That makes sense on one hand because the administration wants to enroll as many people as possible — but on the other hand, it comes through the sacrifice of the competitive nature of the online marketplace, where insurers were supposed to vie for consumers’ business. That was a big part of President Obama’s pitch prior to the Oct. 1 launch.

“It’s a website where you can compare and purchase affordable health insurance plans, side-by-side, the same way you shop for a plane ticket on Kayak, the same way you shop for a TV on Amazon. You just go on and you start looking, and here are all the options,” he said on Sept. 26. “Now you’ve got new competition, because insurers want your business.

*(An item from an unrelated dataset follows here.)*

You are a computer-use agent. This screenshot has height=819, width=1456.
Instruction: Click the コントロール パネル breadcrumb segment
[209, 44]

And that means you will have cheaper prices.”

But after HealthCare.gov’s struggles since its launch, losing that feature for some people might be a price that Obamacare supporters have to accept.

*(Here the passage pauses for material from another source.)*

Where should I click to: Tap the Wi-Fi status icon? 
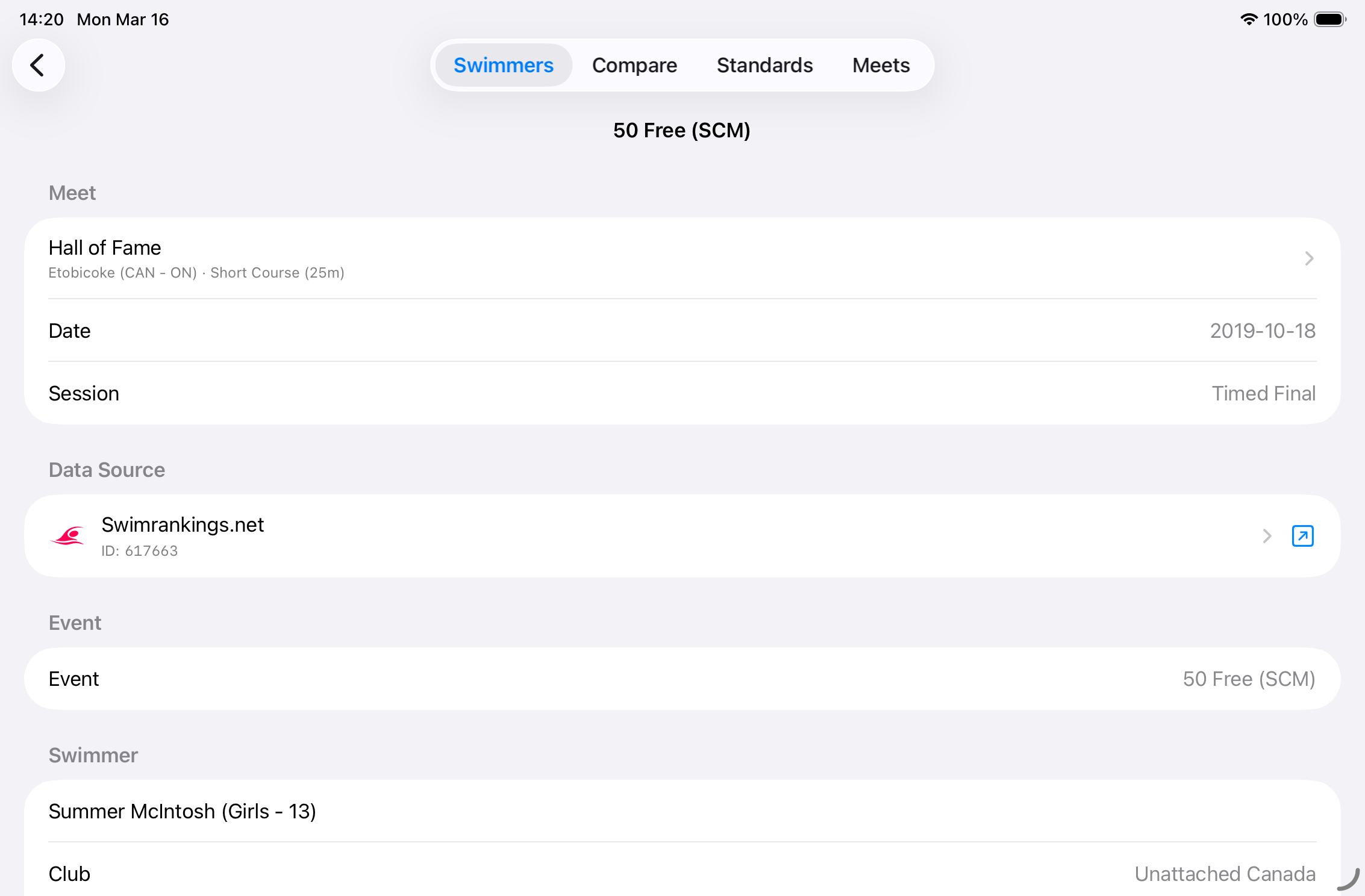[1249, 19]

“In terms of overcoming these initial glitches, I think this is fine,” Jonathan Gruber, an MIT economist who helped craft the law, told TPM. “We’re transforming the way health insurance is shopped. If it takes an extra few months, it’s not the end of the world. We can’t let the perfect be the enemy of the good here.”

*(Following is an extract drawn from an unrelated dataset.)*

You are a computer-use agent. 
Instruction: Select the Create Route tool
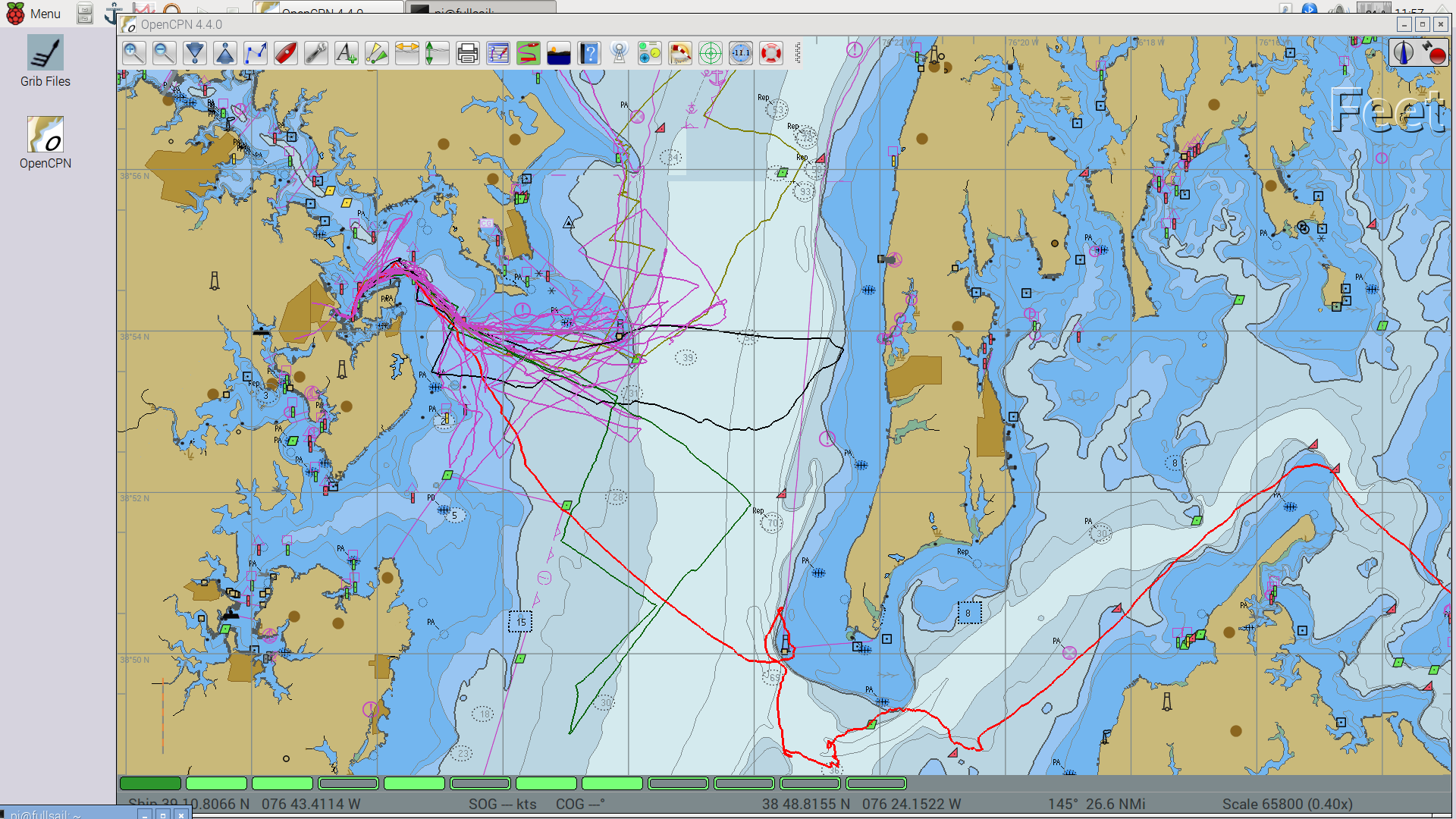coord(256,53)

Consumers who are eligible for federal tax credits to help pay for health insurance must use the marketplaces to sign up for them. That remains unchanged, according to a White House official, but for people who won’t qualify for federal subsidies, going directly to the insurance companies could be a way around HealthCare.gov.

This isn’t a new idea — an April blog post from Health Affairs noted that it was a possibility based on federal guidance — but Carney’s comments elevated it again in the public sphere after the website’s disastrous launch.

“If you don’t want subsidies, you could always enroll through (insurers), and if you do, you can’t,” the White House official told TPM in an email. “Though we are looking for ways to ramp up enrollment efforts and make it easier for them.”

Carney himself indicated that the website’s problems have forced the administration to search for alternative means of signing people up, and direct enrollment through insurers is one of the avenues being pursued.

“It’s the end here that matters, not necessarily the means,” he said. “We have to make sure that there are other means available for the American people, even as we make improvements to the website.”

But the problem is that one of the primary functions of the marketplaces is offering consumers a place where they can compare different plans from different insurers. That opportunity is eliminated with direct enrollment.

“It does undercut the idea of competition and choice,” said Tim Jost, a law professor at Washington and Lee. He did note, though, that the insurers should be required to notify people that they have other options, even if they don’t have to show them what they are.

So what gives? Obamacare supporters such as Gruber and Jost have a theory. Yes, HealthCare.gov was supposed to act as a competitive marketplace. But it’s also crucial to make sure that people can sign up for coverage. The expansion of health insurance was the reason Obamacare was passed in the first place.

Given the problems that HealthCare.gov has been experiencing, the White House seems to be making the value judgment that it’s now more important to give people another avenue for enrolling — and making sure that they know it’s there — even if they must sacrifice the marketplace’s competitive advantage for some people.

“They need all hands on deck to get people enrolled, and I’m sure that the insurers are going to be more than happy to do it once they can,” Jost said. “They want to make it clear to people that we’re trying to do everything we can, and this is one option.”